## [What the task requires]
Please transcribe every record below exactly as written.

Data provided: Begin

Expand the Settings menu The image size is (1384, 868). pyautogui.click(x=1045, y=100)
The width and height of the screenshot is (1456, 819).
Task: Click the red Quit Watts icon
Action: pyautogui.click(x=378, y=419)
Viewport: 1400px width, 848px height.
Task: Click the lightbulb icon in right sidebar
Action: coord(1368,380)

Data provided: End

## [Reply]
Expand the Settings menu The image size is (1384, 868). pyautogui.click(x=1045, y=100)
The width and height of the screenshot is (1456, 819).
Task: Click the red Quit Watts icon
Action: pyautogui.click(x=378, y=419)
Viewport: 1400px width, 848px height.
Task: Click the lightbulb icon in right sidebar
Action: coord(1368,380)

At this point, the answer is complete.